Microscope Images of Cells

Background

Phytoplankton are microscopic, single-celled plants that are found in almost every aquatic environment including fresh and marine waters and even moist soils. As producers (autotrophs), they form the basis of all aquatic food chains, giving off oxygen as a by-product of photosynthesis. The oceans produce 20 BILLION tons of phytoplankton per year which produce 65-75% of the world's oxygen.

Diatoms are one of the most common types of phytoplankton. A characteristic feature of these single-celled algae is that they are encased within a unique cell wall made of silica that is almost like a glass house, thus allowing light to pass through to the chloroplast for photosynthesis.
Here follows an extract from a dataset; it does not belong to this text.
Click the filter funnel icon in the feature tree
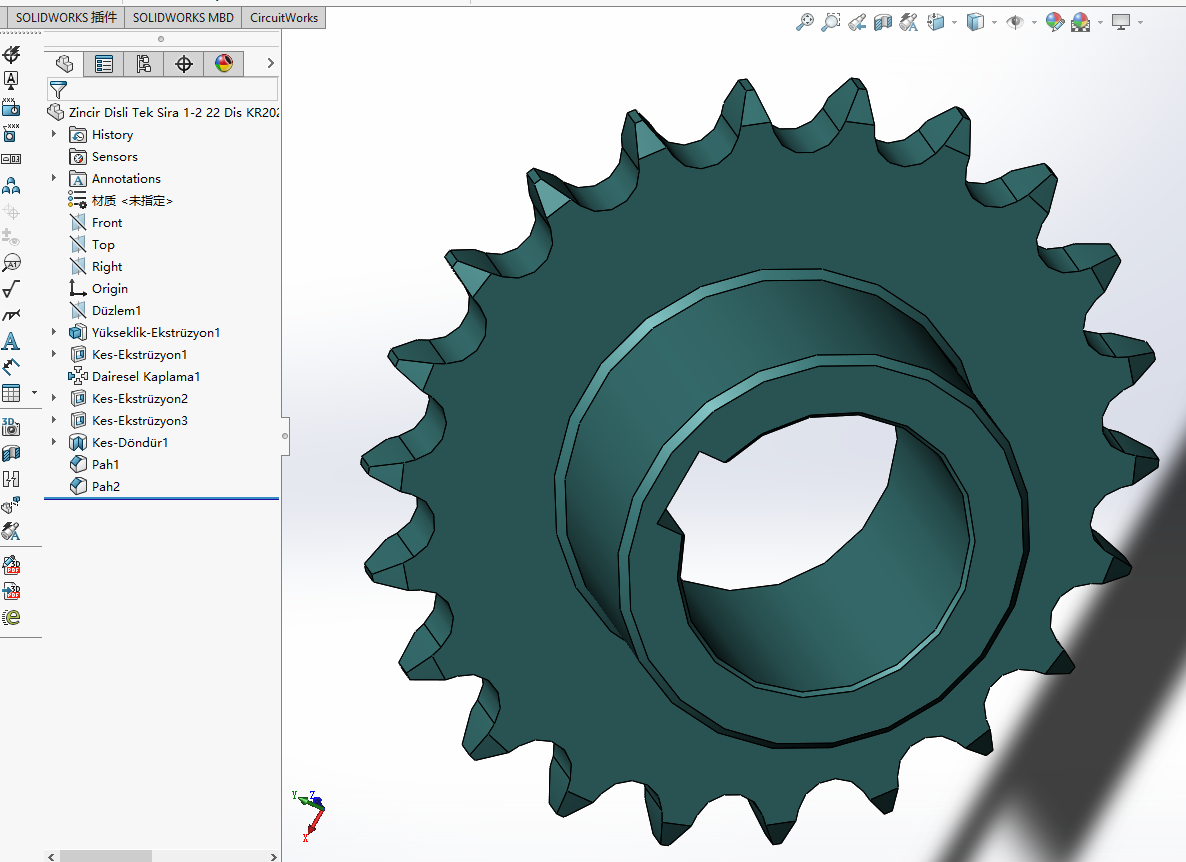 58,90

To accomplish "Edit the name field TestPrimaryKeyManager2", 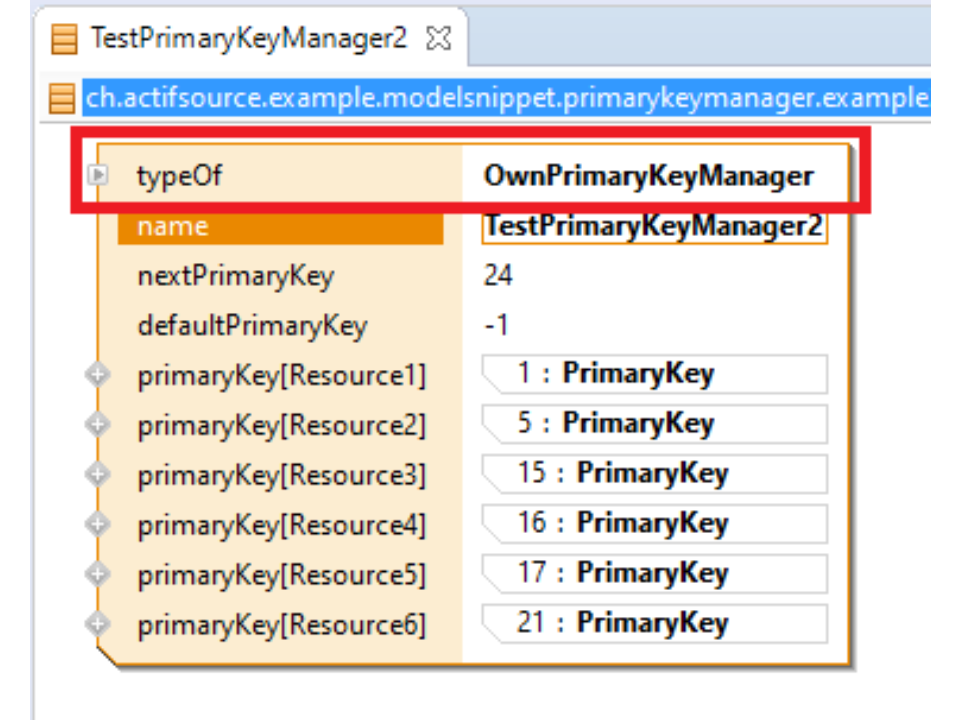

The construction of the cell wall (called the frustule) consists of two valves that fit into each other like a little pill box, with an amazing diversity in form that shows complex shapes, sizes, and patterns. Some have elaborate ornamentation or small projections to bolster the plant's ability to float in the water closer to the sunlight.

There are two basic body shapes of diatoms. Centric (round) and pennate (thin ellipse).

Scanning electron micrograph of centric diatom. Diameter of frustrule is ~10 μm

Scanning electron micrograph of pennate diatom 5000X magnification.

Due to the wide diversity in form, beautiful symmetry, and exquisite design of diatom frustules, the cells are ideal subjects for study under the microscope. About a thousand times smaller than a pinhead, diatoms are commonly between 20-200 microns in length, and due to the intricate markings of certain species they are even used in testing the resolving power of microscope lens.

Many species of diatoms are restricted to certain regions with specific pH, salinity, and nutrient levels. When nutrient and light conditions are right, all diatoms are able to bloom - reproduce very quickly into huge numbers. Knowing what species grow where, scientists can use diatom communities as a tool for monitoring environmental conditions and they are being used to monitor everything from water quality, effects of acid rain, and global climate change. Due to their sensitivity to pollutants, diatoms have frequently been used to evaluate the impact of domestic sewage or industrial waste on the aquatic environment. In a non-polluted environment there will usually be a very high diversity of diatoms, while a polluted environment will show a very low diversity with only a few different kinds of diatoms. Because the cell walls of diatoms are composed of silicon, they are preserved in lake and ocean sediments. Thus, their fossils can be used to reconstruct past environmental conditions, such as climatic records, over time

Under certain conditions great concentrations of diatom frustules can accumulate and be preserved enough to form sediments. Rock that is largely composed of diatoms is called diatomite. These deposits are of economic benefit with diatomite used commercially in high quality chemical filters, sugar refining, toothpaste, fireproof insulation, silver polish, paint, and as an abrasive agent in flea powder.